— WHAT YOU SHOULD DO —
Copying exactly, give the lines in the material below from the one with "You are a GUI agent. The screenshot is 412×933." to the one with "Nombre de Usuario: (79, 218)", ends included, and nothing besides.

— DATA RECORDS —
[Start of section]

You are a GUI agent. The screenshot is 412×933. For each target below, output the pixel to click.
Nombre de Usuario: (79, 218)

[End of section]
[Start of section]

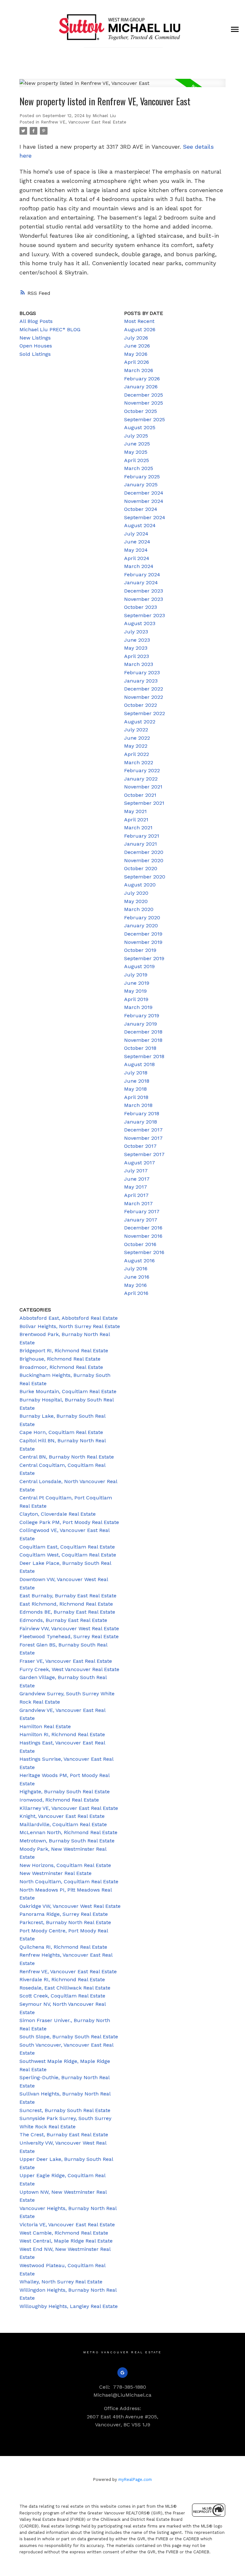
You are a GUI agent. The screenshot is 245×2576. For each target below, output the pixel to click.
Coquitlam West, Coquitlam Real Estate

[End of section]
[Start of section]

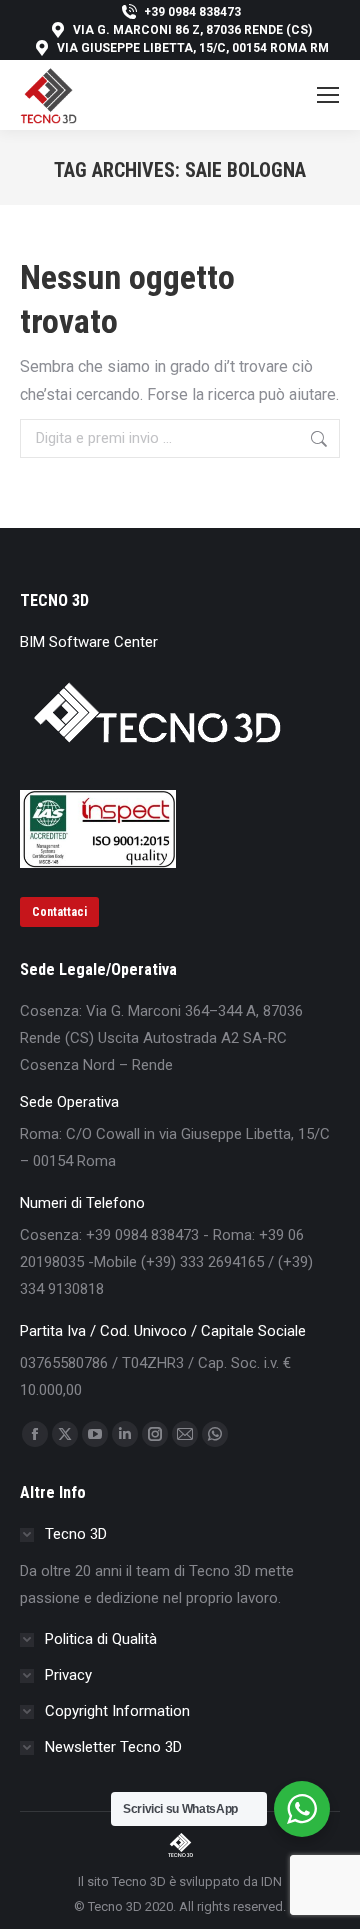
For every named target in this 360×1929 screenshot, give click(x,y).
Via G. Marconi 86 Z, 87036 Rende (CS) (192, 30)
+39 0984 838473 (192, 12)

[End of section]

— EXERCISE RESULT —
You are a GUI agent. The screenshot is 412×933. For each target below, output the pixel to click.
Nombre de Usuario: (79, 218)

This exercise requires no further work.